BY Lyle Rexer, December 5, 2016

Eugène Atet, Boulevard de Strasbourg, Paris, 1912. Courtesy Barnes Foundation
Eugène Atget, Boulevard de Strasbourg, Paris, 1912. Courtesy Barnes Foundation

A bit of context at the outset:  The Barnes Foundation in Philadelphia contains the premier, privately held collection of Impressionist and post-Impressionist art in the world.  In 2012, after decades of wrangling among foundation board members, the collection moved from its original suburban home in the Barnes mansion to a new building just down the street from the Philadelphia Museum of Art.  It is one of most beautiful and rewarding museums you are ever likely to visit, and this despite the eccentric principles of the collection’s display stipulated by Barnes’s will. The presence of the first photographic exhibition in these truly hallowed precincts, Live and Life Will Give you Pictures: Masterworks of French Photography 1890-1950, promised a wonderful opportunity for a dialogue among disciplines about the birth of modern art. But that dialogue never quite happened.
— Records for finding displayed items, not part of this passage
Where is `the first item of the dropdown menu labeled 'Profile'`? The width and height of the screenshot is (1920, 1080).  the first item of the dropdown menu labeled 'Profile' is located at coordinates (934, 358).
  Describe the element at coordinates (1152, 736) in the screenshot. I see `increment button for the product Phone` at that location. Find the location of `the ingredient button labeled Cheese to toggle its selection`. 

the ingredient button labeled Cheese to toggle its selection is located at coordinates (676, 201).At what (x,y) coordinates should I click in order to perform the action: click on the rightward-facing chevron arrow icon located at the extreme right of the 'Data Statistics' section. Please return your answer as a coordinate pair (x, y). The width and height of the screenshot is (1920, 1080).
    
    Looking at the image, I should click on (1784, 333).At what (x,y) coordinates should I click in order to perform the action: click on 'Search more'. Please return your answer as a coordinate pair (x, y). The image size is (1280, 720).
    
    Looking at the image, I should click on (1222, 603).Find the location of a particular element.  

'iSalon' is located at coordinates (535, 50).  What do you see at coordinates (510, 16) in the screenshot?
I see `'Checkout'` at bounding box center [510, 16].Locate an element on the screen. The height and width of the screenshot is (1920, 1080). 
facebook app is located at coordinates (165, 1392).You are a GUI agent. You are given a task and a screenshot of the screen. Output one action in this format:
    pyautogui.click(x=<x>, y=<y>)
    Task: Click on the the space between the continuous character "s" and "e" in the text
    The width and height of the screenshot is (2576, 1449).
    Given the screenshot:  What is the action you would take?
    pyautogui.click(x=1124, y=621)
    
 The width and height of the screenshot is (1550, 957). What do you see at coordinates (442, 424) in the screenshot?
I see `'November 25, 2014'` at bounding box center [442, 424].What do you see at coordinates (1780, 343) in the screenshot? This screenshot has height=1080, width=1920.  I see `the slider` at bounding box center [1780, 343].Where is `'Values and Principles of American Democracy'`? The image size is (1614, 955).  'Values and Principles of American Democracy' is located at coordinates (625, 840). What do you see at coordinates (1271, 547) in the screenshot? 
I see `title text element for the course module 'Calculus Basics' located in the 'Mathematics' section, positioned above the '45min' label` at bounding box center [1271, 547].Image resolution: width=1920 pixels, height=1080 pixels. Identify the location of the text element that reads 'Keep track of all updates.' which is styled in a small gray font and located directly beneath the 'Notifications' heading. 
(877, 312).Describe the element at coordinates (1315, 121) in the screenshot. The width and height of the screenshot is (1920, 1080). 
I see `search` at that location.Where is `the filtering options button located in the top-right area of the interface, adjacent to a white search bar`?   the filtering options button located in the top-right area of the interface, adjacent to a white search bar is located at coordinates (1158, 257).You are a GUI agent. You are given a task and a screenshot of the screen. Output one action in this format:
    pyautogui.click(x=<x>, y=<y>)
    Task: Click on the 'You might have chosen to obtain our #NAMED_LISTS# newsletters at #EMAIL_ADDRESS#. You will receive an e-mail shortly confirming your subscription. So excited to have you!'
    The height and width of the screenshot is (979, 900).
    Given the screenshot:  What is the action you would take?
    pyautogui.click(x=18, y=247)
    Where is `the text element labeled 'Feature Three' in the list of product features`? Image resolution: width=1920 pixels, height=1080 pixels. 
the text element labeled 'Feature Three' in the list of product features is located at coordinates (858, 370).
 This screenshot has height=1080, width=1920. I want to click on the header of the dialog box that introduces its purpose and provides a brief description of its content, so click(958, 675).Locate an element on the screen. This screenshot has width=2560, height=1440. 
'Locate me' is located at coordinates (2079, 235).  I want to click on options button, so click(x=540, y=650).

In the first place, the paintings aren’t allowed to move to the temporary exhibition galleries, and the photos could not invade their space, so wall labels had to forge distant and somewhat abstract connections. Second, the photographs themselves came from the collection of Michael Mattis and Judy Hochberg.  It’s a fine collection of modern European works, but with a few exceptions, it felt like a display of greatest hits, rather than an exhibition fully free to help us see differently.  There was nothing from the first 50 years of French photography, the period in which the most radical insights of French painting were being pursued.

Laure Albin-Guillot, Jean Cocteau. Courtesy Barnes Foundation
Laure Albin-Guillot, Jean Cocteau. Courtesy Barnes Foundation

But maybe the problem was photography itself. Anti-formalist approaches to French art have long been the academic norm, favoring social history over style, and photography falls all too easily in line. Their wealth of circumstantial information makes photographs the perfect illustrative foil to show what Paris looked like when the real artists (painters and sculptors) were at work.  I am exaggerating, but only slightly.  In its labels and section headings, the exhibition staged photography primarily as social document, and yet the Mattis-Hochberg collection demonstrated in so many wonderful examples that photography is not simply a machine operated by the forces of history. The fog and diffused light of Brassai’s Rue de l’Observatoire, Kertesz’s homage to Mondrian’s pipe and glasses, Dora Maar’s surreal footprints – these epiphanies are why they made the photographs and why we look at them still, again and again, and painting be damned!